M. Cotta : La visite du Pape choque-t-elle le laïque que vous êtes ?
M. Blondel : Elle ne me choque pas. Il faut bien préciser les choses : ça ne changera rien sur la laïcité de la France pour la simple et bonne raison que nous sommes un pays laïc de manière constitutionnelle. Nous sommes d'ailleurs l'un des seuls pays d'Europe à avoir une Constitution qui ne fasse pas de référence à la ou aux religions.

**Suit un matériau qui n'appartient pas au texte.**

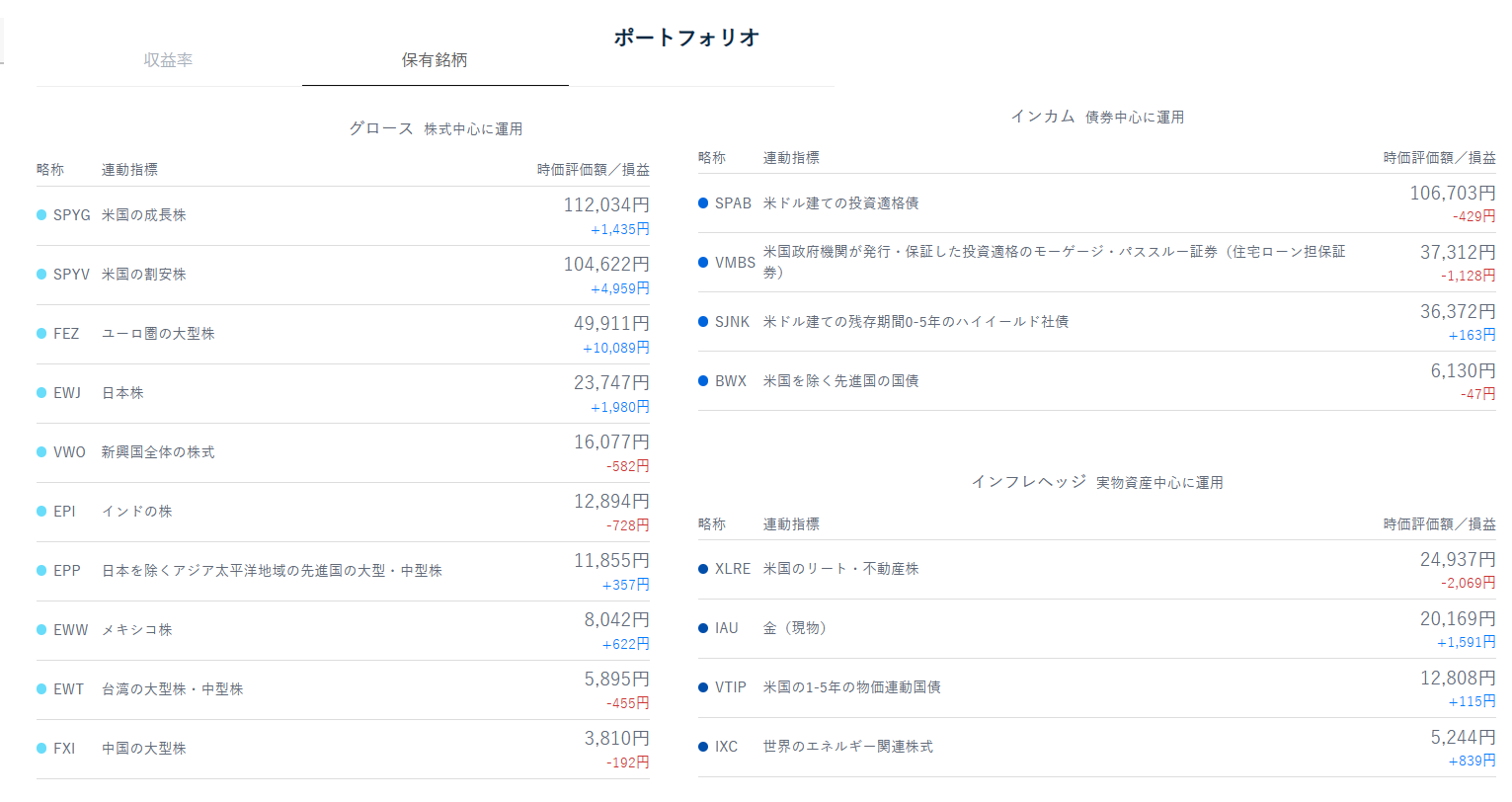Click the bullet dot next to VWO
The image size is (1512, 802).
pyautogui.click(x=41, y=451)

M. Cotta : Personne ne menace ça ?
M. Blondel : Non. Deuxièmement, le Pape est l'invité des catholiques : eh bien, il est reçu par les catholiques. Il faut que l'État prenne les précautions pour qu'il ne lui arrive pas de pépin, à ce brave homme. C'est normal. Par contre, il ne faut pas faire de confusion entre le Pape chef d'État, chef du Vatican. Quand M. Castro a été invité, c'est un chef d'État, il ne s'est pas adressé à la population. S'il était là en tant que chef d'État, il devrait être à l'Elysée-Marigny. Il serait très bien reçu. C'est normal. S'il vient voir les catholiques, les catholiques prennent en charge les manifestations, comme je pendrai en charge celle que je fais demain.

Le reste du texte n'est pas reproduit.